April 6, 2024 (EIRNS)—In a statement read today on X, Mexico’s Foreign Secretary Alicia Barcena announced that, on orders from President Andrés Manuel López Obrador (AMLO), the Mexican government was breaking diplomatic relations with the Republic of Ecuador. This followed last night’s invasion of the Mexican embassy in Quito by a group of elite Ecuadorian police, backed by the military, to detain Jorge Glas, who had served as Vice President to former President Rafael Correa and had just been granted asylum on April 5 by the Mexican government.
This unprecedented event has unleashed multiple statements of condemnation from around Ibero-America and internationally. (See separate report.) Barcena announced that Mexico will file a complaint at the International Court of Justice to denounce Ecuador for violating international law. Several experts consulted said an event of this type has almost no precedent in Latin American history.
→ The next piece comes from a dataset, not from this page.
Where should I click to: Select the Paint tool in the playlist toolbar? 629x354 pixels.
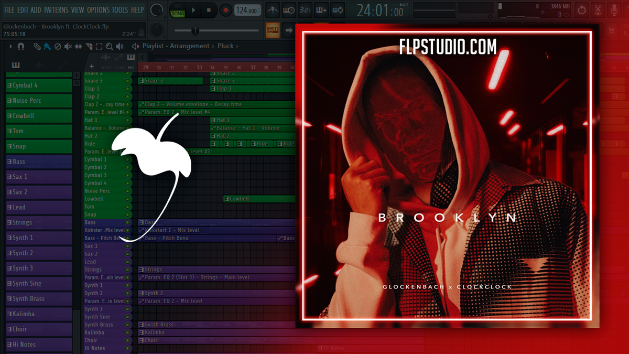pos(48,46)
The action by the Ecuadorian police and military was a “flagrant violation of international law and of Mexican sovereignty,” President López Obrador said in his own remarks on X. Ecuadorian police scaled the embassy’s walls, assaulted security guards as well as embassy personnel and dragged Glas out of the embassy and into a waiting armored car. He was subsequently flown to a maximum-security prison in Guayaquil. As Minister Barcena elaborated, Ecuador has engaged in a “flagrant violation of the Vienna Convention (1962) on Diplomatic Relations, particularly the principle of the inviolability of locales and Mexican diplomatic personnel and the basic norms of diplomatic coexistence.” Every embassy is considered the sovereign territory of the nation it represents and Ecuador trampled on that principle.
Bilateral relations between Ecuador and Mexico have been tense during the recent period. A staunch ally of the U.S. and Israel, Ecuador President Daniel Noboa had recently expelled the Mexican ambassador due to statements made by AMLO about Noboa’s election which he considered provocative. In February, he had asked the ambassador to hand over Glas, for whom an arrest warrant exists, but the ambassador refused. Glas had already served a five-year jail sentence from 2017-22 for “corruption,” but still faced additional charges, for which an arrest warrant was issued, which he refutes, arguing he is a victim of political persecution—as is former President Correa and many members of his government.
In a defensive communiqué issued today, entitled “Let’s Defend National Sovereignty—Zero Impunity,” the Ecuadorian Presidency declared that each embassy has only one purpose, “to serve as a diplomatic space with the goal of strengthening relations between countries.” It justified the invasion of the Mexican embassy and arrest of Glas, charging that the “diplomatic mission that protected Glas” had “abused the privileges and immunity granted it” by giving “diplomatic asylum contrary to the conventional judicial framework.” Hence, authorities were justified in taking action to arrest Glas. “No criminal can be considered [a victim of] political persecution,” it said.